Premium
DCLK1, a Putative Stem Cell Marker in Human Cholangiocarcinoma
Author(s) -
Nevi Lorenzo,
Di Matteo Sabina,
Carpino Guido,
Zizzari Ilaria Grazia,
Safarikia Samira,
Ambrosino Valeria,
Costantini Daniele,
Overi Diletta,
Giancotti Antonella,
Monti Marco,
Bosco Daniela,
De Peppo Valerio,
Oddi Andrea,
De Rose Agostino Maria,
Melandro Fabio,
Bragazzi Maria Consiglia,
Faccioli Jessica,
Massironi Sara,
Grazi Gian Luca,
Benedetti Panici Pierluigi,
Berloco Paquale Bartomeo,
Giuliante Felice,
Cardinale Vincenzo,
Invernizzi Pietro,
Caretti Giuseppina,
Gaudio Eugenio,
Alvaro Domenico
Publication year - 2021
Publication title -
hepatology
Language(s) - English
Resource type - Journals
SCImago Journal Rank - 5.488
H-Index - 361
eISSN - 1527-3350
pISSN - 0270-9139
DOI - 10.1002/hep.31571
Subject(s) - lgr5 , cell growth , stem cell marker , western blot , biology , microbiology and biotechnology , cell , apoptosis , stem cell , cancer stem cell , cell cycle , cancer research , chemistry , biochemistry , gene
Background and Aims Cholangiocarcinoma (CCA) is a very aggressive cancer showing the presence of high cancer stem cells (CSCs). Doublecortin‐like kinase1 (DCLK1) has been demonstrated as a CSC marker in different gastroenterological solid tumors. Our aim was to evaluate in vitro the expression and the biological function of DCLK1 in intrahepatic CCA (iCCA) and perihilar CCA (pCCA).
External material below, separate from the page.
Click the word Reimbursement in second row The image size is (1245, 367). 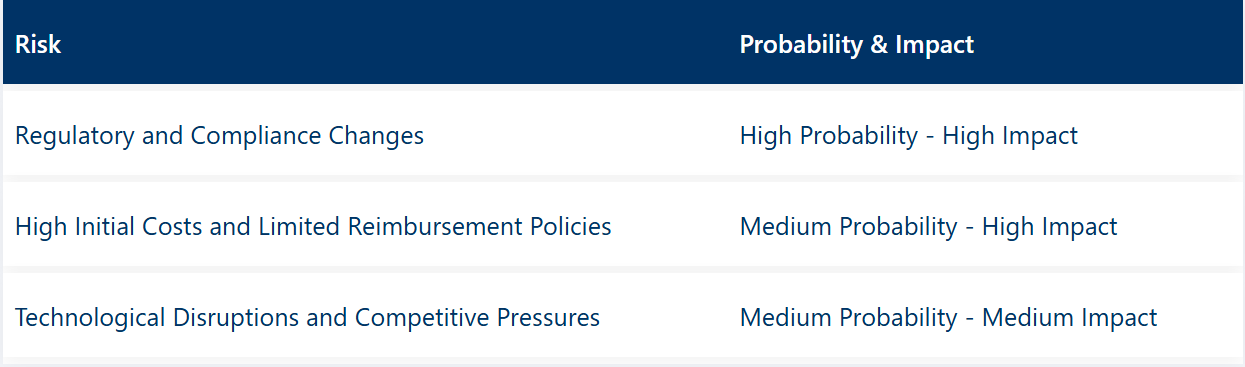423,227
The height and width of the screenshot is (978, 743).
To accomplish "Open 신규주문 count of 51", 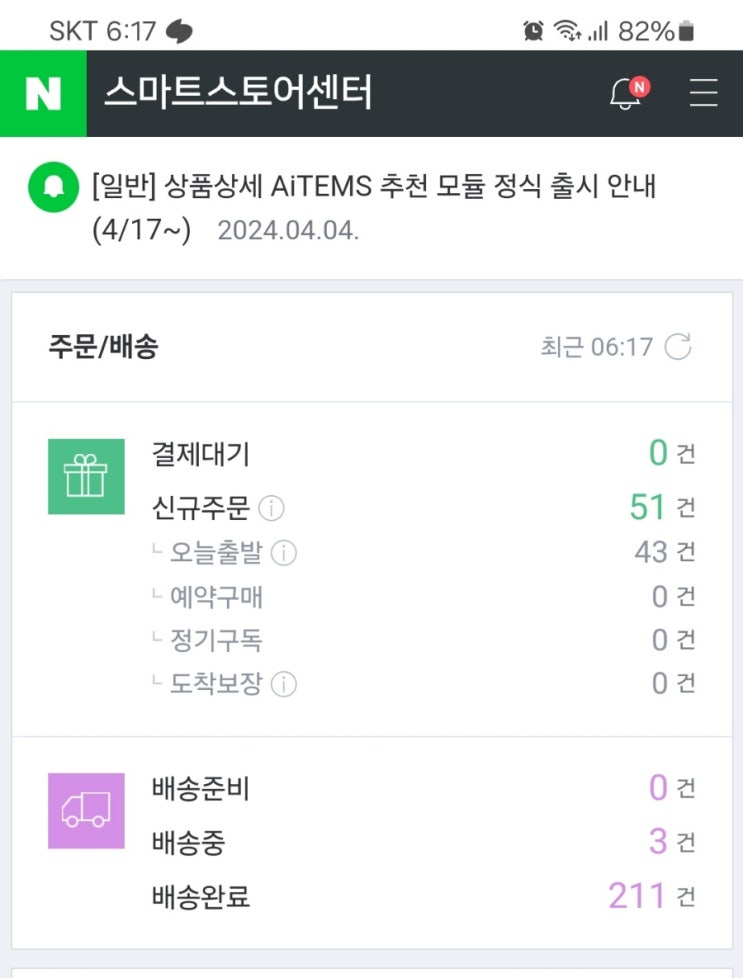I will point(647,508).
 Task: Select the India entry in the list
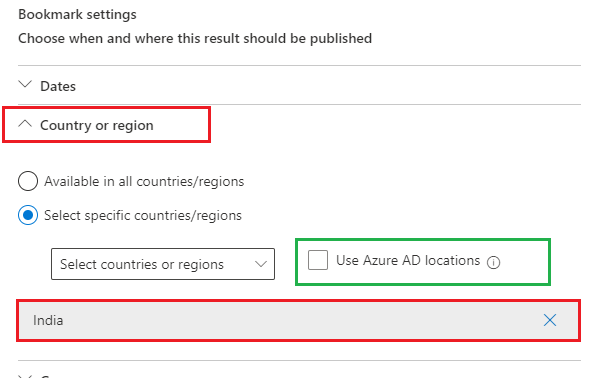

Approach and Results Specimens surgically resected of human CCA were enzymatically digested, submitted to immunosorting for specific CSC markers (LGR5 [leucine‐rich repeat‐containing G protein‐coupled receptor], CD [clusters of differentiation] 90, EpCAM [epithelial cell adhesion molecule], CD133, and CD13), and primary cell cultures were prepared. DCLK1 expression was analyzed in CCA cell cultures by real‐time quantitative PCR, western blot, and immunofluorescence. Functional studies have been performed by evaluating the effects of selective DCLK1 inhibitor (LRRK2‐IN‐1) on cell proliferation (MTS [3‐(4,5‐dimethylthiazol‐2‐yl)‐5‐(3‐carboxymethoxyphenyl)‐2‐(4‐sulfophenyl)‐2 H ‐tetrazolium] assay, cell population doubling time), apoptosis, and colony formation capacity. DCLK1 was investigated in situ by immunohistochemistry and real‐time quantitative PCR. DCLK1 serum concentration was analyzed by enzyme‐linked immunosorbent assay. We describe DCLK1 in CCA with an increased gene and protein DCLK1 expression in pCCA LGR5+ and in iCCA CD133+ cells compared with unsorted cells. LRRK2‐IN‐1 showed an anti‐proliferative effect in a dose‐dependent manner. LRRK2‐IN‐1 markedly impaired cell proliferation, induced apoptosis, and decreased colony formation capacity and colony size in both iCCA and pCCA compared with the untreated cells. In situ analysis confirmed that DCLK1 is present only in tumors, and not in healthy tissue. Interestingly, DCLK1 was detected in the human serum samples of patients with iCCA (high), pCCA (high), HCC (low), and cirrhosis (low), but it was almost undetectable in healthy controls. Conclusions DCLK1 characterizes a specific CSC subpopulation of iCCA CD133+ and pCCA LGR5+ , and its inhibition exerts anti‐neoplastic effects in primary CCA cell cultures. Human DCLK1 serum might represent a serum biomarker for the early CCA diagnosis.